Task statement
What is needed is the exact text of each line in the listing below from the one with "Image resolution: width=783" up to and including the one with "The image size is (373, 793).", and no pictures.

Excerpted data
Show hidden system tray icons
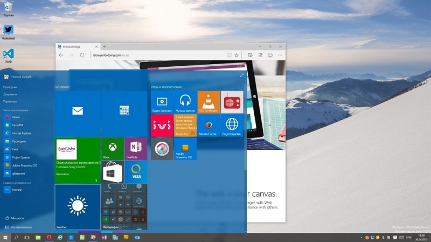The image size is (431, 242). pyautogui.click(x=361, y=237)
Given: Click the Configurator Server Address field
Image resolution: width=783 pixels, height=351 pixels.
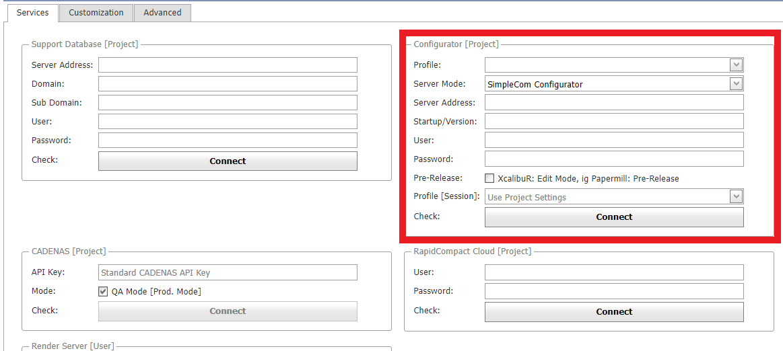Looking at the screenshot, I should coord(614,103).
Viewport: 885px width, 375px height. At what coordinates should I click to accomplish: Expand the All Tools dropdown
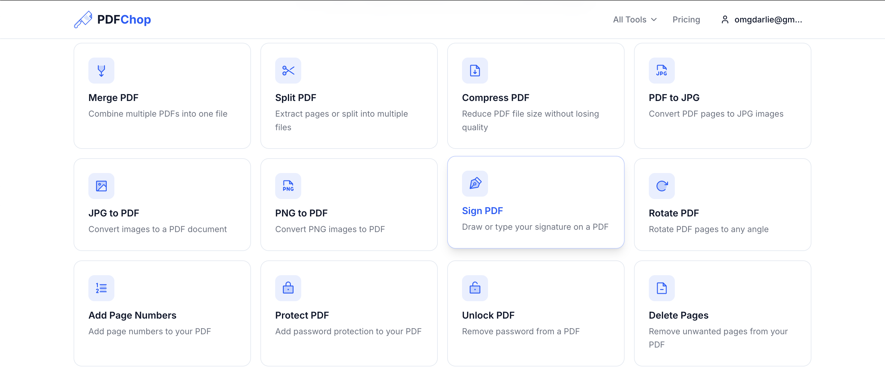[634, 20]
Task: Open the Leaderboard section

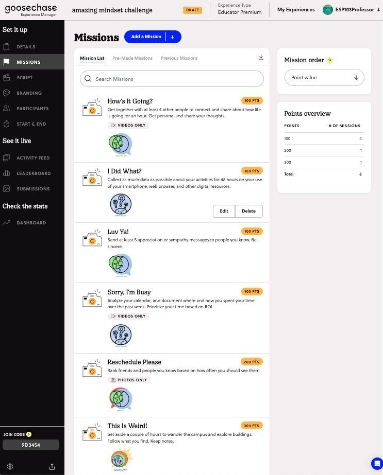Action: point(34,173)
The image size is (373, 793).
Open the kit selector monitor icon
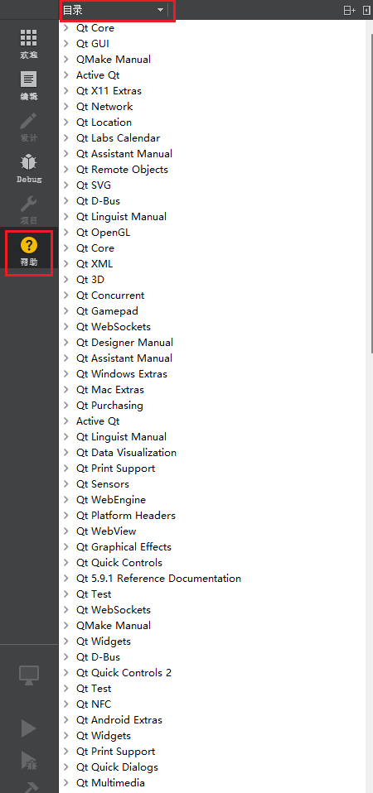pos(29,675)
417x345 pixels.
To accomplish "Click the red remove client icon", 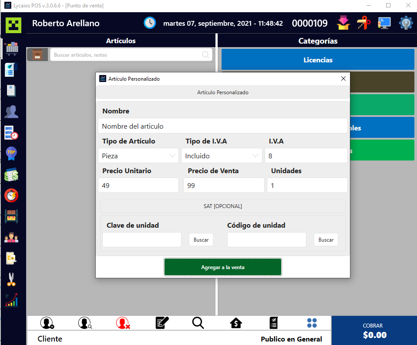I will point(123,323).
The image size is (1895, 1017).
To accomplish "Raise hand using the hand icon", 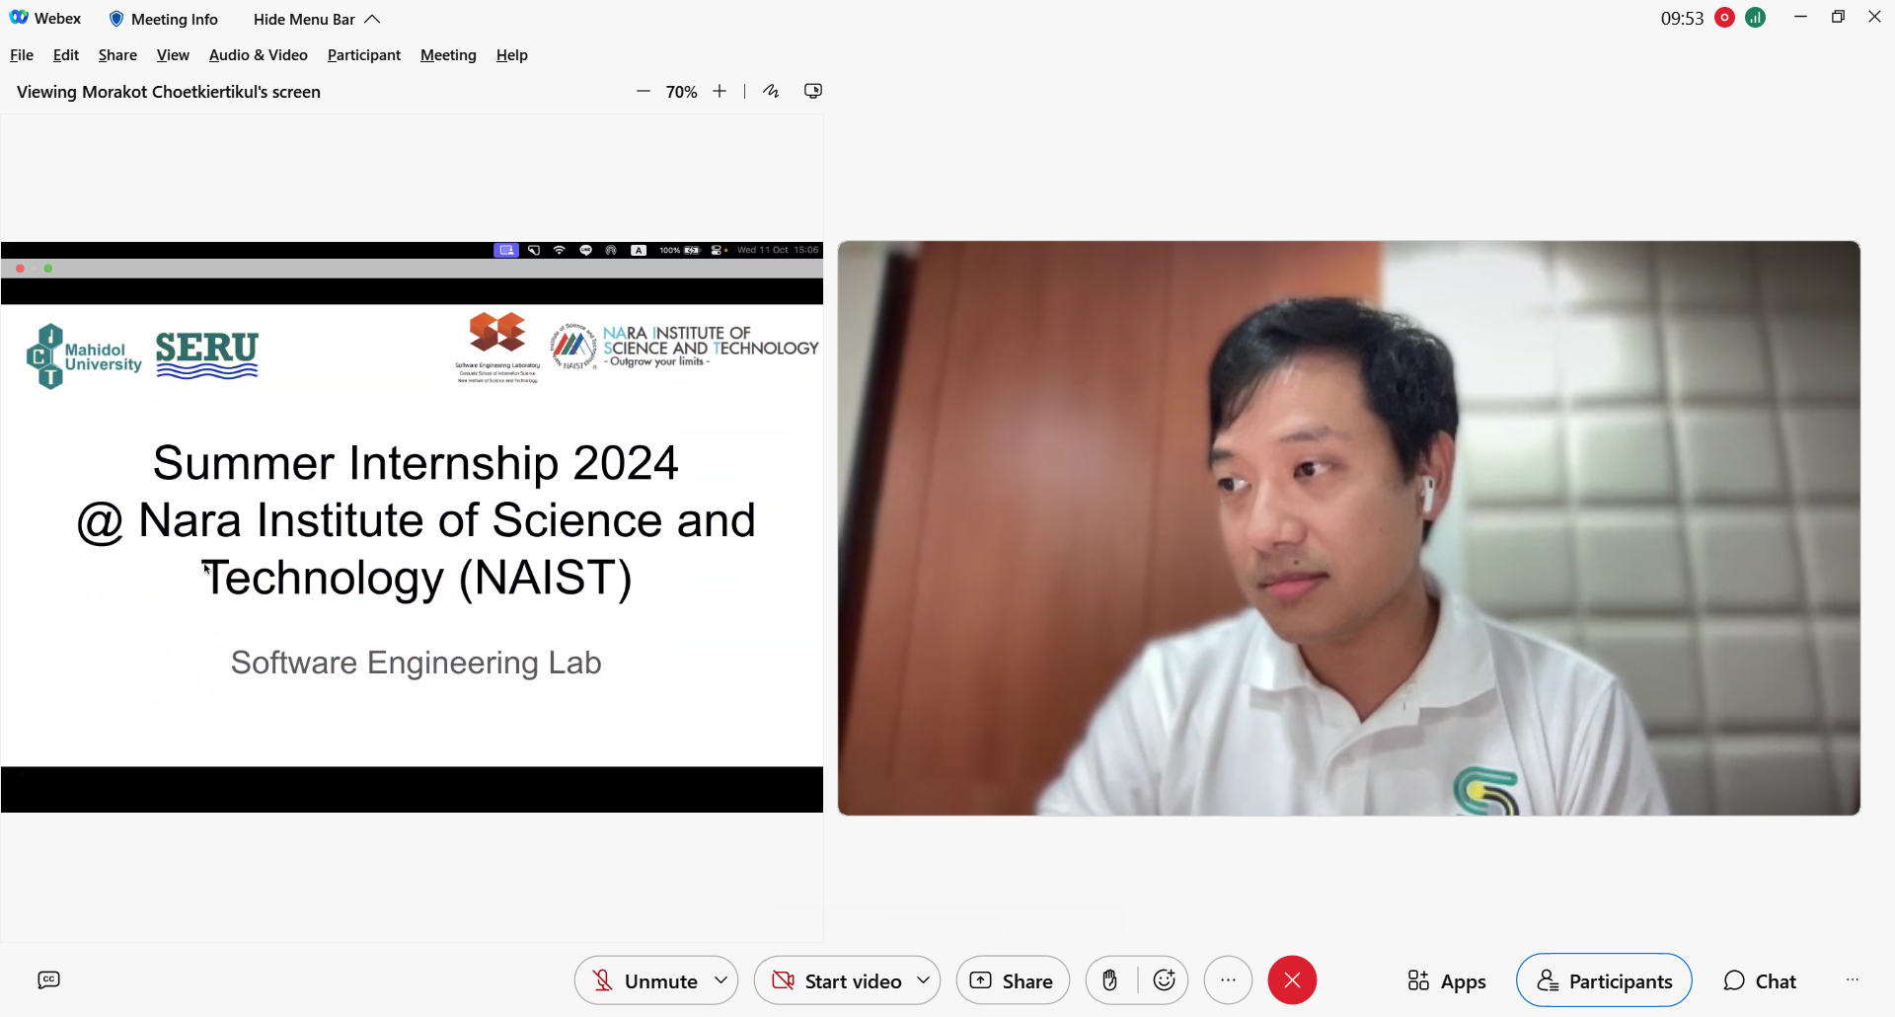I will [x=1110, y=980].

Response for this exercise
Image resolution: width=783 pixels, height=351 pixels.
Looking at the screenshot, I should coord(614,103).
Viewport: 885px width, 375px height. At what coordinates should I click to accomplish: Expand the All Tools dropdown
[634, 20]
Task: Open the Leaderboard section

Action: point(34,173)
The image size is (373, 793).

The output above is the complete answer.